Taser International officials insist that their products have been proven to be safe by researchers around the world.
“In just the last 60 days there have been 19 in-custody deaths where no Taser was used at all,” said Mark Johnson, government affairs manager for the company. “In-custody deaths are nothing new; they continue to happen, unfortunately.”
Johnson said there is no evidence that the Tasers - which transmit 50,000 volts of electricity - have caused any deaths.
The shock lasts for five seconds, unless the user prolongs it by continuing to hold the trigger.
Johnson discounted the significance of the coroner’s ruling in Las Vegas. He pointed out that the coroner said the suspect’s PCP overdose and early stages of pneumonia were secondary causes of death, and only mentioned the Taser because he could not rule it out.
He said Tasers are well suited for subduing people who are on drugs or who are struggling with police, and that people with drug addictions often have heart problems that can become acute during physical exertion.
Johnson said any device can be abused by police, but pointed out that his company’s Tasers record all firings on a microchip so officers can be held accountable.
Johnson said that based on the assumption that police report one out of five Taser firings, there have been 17,000 Taser firings since 1999. The company has received reports of 398 lives saved, and has estimated the actual number to be 1,990.
HPD officials have told City Council members that the department will not allow use of Tasers against suspects with guns, because the shock might cause the suspect to fire the gun. Otherwise, HPD officers will be allowed to use their discretion in deciding when to fire Tasers, but they will not be allowed to use them during interrogations.
HPD will provide officers with four hours of training and will investigate all Taser firings.
Councilwoman Ada Edwards has said she is concerned about the safety of Tasers and whether they would be abused.
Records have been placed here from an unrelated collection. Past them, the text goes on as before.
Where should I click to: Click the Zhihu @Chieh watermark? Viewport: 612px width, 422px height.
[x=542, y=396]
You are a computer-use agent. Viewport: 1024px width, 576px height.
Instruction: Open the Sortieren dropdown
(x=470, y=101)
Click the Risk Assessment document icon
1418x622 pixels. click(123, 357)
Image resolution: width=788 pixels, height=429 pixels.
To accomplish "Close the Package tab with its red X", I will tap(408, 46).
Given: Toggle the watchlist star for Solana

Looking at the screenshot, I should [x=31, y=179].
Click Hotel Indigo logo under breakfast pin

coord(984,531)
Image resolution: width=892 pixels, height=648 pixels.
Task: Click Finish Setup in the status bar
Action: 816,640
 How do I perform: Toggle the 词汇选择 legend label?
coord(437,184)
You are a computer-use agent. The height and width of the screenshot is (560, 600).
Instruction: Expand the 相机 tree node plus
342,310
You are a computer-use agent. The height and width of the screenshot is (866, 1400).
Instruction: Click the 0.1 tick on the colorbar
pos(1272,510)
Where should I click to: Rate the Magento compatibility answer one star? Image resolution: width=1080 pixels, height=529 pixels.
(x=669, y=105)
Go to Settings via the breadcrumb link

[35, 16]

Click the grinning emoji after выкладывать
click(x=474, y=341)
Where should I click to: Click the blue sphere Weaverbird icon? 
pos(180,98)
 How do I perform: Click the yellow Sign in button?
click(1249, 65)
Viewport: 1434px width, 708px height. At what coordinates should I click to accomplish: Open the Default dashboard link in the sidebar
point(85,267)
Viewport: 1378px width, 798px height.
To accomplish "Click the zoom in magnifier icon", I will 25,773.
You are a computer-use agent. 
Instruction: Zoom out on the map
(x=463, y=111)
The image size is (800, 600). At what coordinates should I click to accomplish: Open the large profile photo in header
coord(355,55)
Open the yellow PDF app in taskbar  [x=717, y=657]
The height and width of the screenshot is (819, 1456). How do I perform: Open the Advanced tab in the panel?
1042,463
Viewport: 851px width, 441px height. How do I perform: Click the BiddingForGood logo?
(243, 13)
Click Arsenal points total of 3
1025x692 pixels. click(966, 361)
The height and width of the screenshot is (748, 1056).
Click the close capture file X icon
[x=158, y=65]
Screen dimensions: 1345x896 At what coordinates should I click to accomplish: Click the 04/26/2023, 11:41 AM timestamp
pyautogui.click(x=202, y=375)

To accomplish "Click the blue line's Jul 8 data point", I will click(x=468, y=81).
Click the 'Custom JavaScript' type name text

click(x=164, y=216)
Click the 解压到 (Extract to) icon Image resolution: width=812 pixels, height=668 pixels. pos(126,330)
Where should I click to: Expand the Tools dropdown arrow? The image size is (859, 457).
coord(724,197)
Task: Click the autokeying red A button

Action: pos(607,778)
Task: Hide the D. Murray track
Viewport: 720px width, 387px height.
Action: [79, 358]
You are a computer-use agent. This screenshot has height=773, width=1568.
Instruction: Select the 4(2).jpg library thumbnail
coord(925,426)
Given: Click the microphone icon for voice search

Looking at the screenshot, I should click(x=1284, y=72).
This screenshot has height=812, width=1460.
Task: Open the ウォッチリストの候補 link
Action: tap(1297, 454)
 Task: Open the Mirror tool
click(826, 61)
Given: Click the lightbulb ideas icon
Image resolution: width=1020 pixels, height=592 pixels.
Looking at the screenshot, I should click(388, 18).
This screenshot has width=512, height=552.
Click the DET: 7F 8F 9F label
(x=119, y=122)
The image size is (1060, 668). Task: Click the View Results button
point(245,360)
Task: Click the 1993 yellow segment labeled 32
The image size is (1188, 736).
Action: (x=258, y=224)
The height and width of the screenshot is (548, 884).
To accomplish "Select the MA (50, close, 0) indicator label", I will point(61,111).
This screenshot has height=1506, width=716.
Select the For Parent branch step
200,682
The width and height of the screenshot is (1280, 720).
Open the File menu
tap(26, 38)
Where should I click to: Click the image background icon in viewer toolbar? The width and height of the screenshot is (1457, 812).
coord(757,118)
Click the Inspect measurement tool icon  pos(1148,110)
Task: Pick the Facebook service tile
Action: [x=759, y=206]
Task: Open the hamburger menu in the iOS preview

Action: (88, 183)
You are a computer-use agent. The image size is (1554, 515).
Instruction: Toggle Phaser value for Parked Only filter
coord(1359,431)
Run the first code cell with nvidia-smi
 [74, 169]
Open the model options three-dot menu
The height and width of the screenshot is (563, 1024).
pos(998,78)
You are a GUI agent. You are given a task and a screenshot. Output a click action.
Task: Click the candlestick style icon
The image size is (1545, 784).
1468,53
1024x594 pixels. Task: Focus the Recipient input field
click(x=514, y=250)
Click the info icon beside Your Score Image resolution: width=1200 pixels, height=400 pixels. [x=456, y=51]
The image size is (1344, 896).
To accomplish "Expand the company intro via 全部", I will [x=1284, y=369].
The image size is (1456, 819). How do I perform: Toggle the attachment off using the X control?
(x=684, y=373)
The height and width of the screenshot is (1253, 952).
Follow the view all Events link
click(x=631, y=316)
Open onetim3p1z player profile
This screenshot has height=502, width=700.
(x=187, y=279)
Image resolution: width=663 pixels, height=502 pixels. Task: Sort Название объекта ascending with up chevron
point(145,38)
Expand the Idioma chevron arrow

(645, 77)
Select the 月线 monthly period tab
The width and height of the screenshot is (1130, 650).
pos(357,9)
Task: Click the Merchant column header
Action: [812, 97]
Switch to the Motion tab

She has asked Hurtt to provide her with statistics on how Tasers can save lives so she can discuss the matter with her constituents.
HPD bought 15 new Tasers last month for training purposes, and has 150 Tasers that were manufactured in 1974. HPD first purchased Tasers in 1982, after police shot a 22-year-old former mental patient who lunged at them with a knife. HPD never had more than a few hundred of the older Tasers at one time, and reported mixed results with them because they were sometimes ineffective.
The older and bulkier Tasers fire up to 15 feet, whereas the new Tasers are more than 90 percent accurate up to 21 feet.
LATEST GENERATION OF TASERS:
Darts propelled by nitrogen cartridge are accurate up to 21 feet and deliver a debilitating 50,000-volt shock.
Used by 4,500 police agencies nationwide.
Houston is considering purchasing 3,600 of the X26, which would be the most of any department in the country.